▸ **TASK DESCRIPTION**
Needed from the data below: all lines that contain the word "screenshot".

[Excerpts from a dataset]
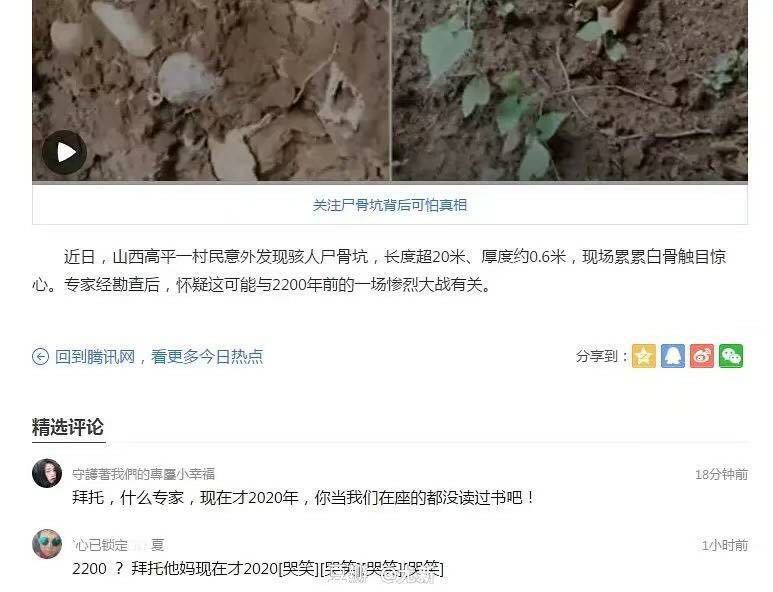Open avatar of second commenter with sunglasses
The image size is (773, 592).
click(47, 544)
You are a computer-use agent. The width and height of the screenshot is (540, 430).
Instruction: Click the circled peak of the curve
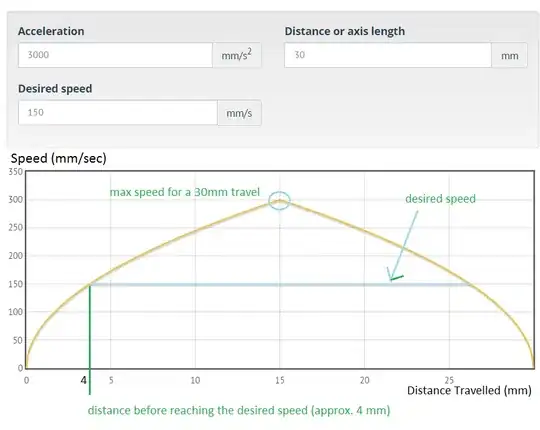pos(279,201)
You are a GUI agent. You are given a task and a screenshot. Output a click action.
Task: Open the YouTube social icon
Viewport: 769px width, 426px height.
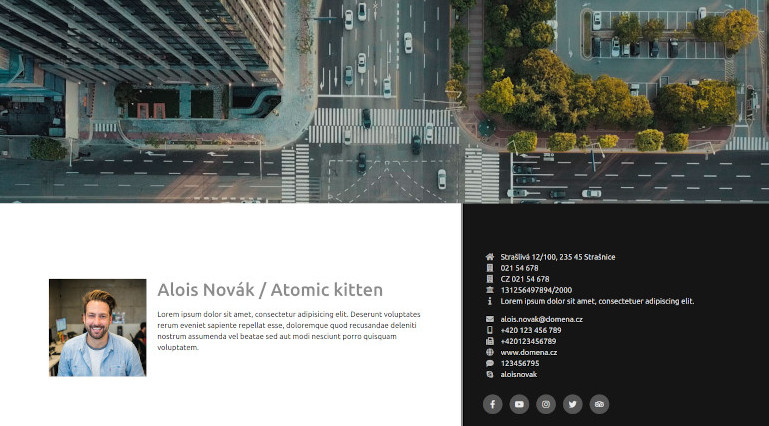coord(519,404)
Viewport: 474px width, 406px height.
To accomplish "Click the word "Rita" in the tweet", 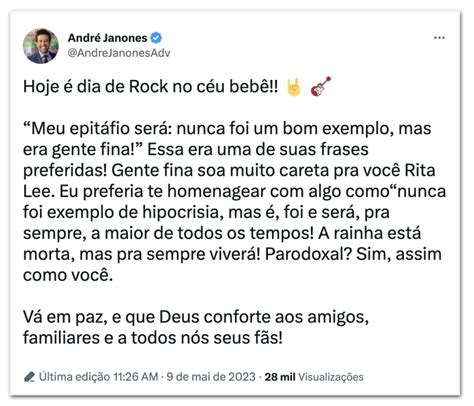I will 420,170.
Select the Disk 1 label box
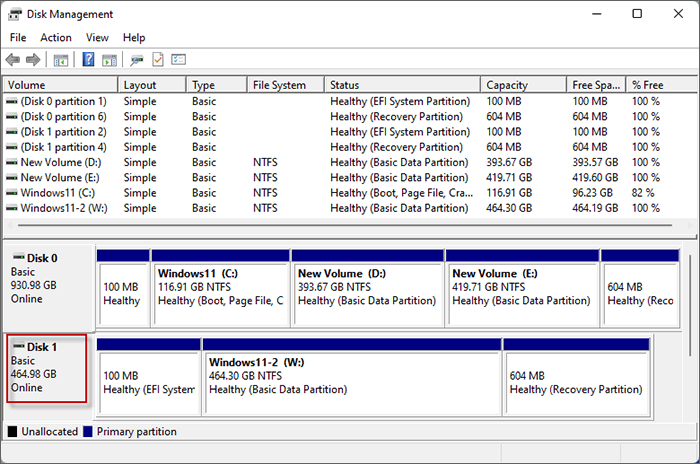Screen dimensions: 700x464 point(46,368)
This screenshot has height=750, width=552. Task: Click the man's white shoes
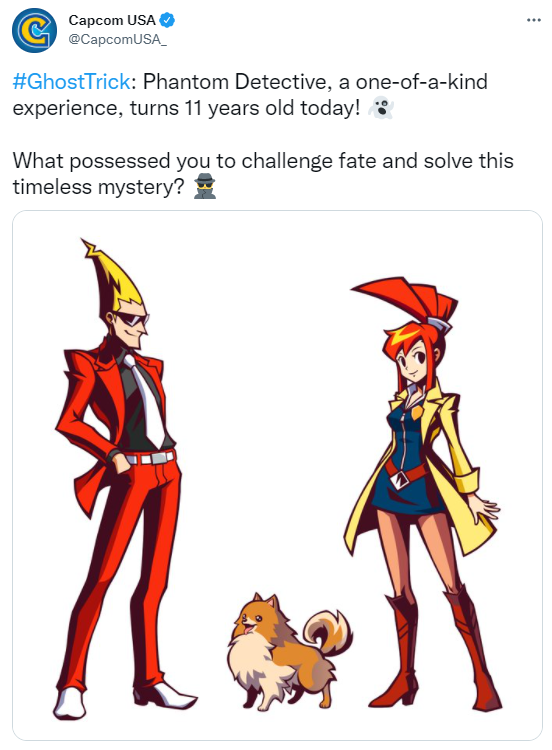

▸ **SOLUTION FOR THIS EXERCISE**
You are a computer-use agent. The width and height of the screenshot is (540, 430).
You are a GUI agent. You are given a task and a screenshot. Output a click action.
This screenshot has height=750, width=552. Task: Click the man's white shoes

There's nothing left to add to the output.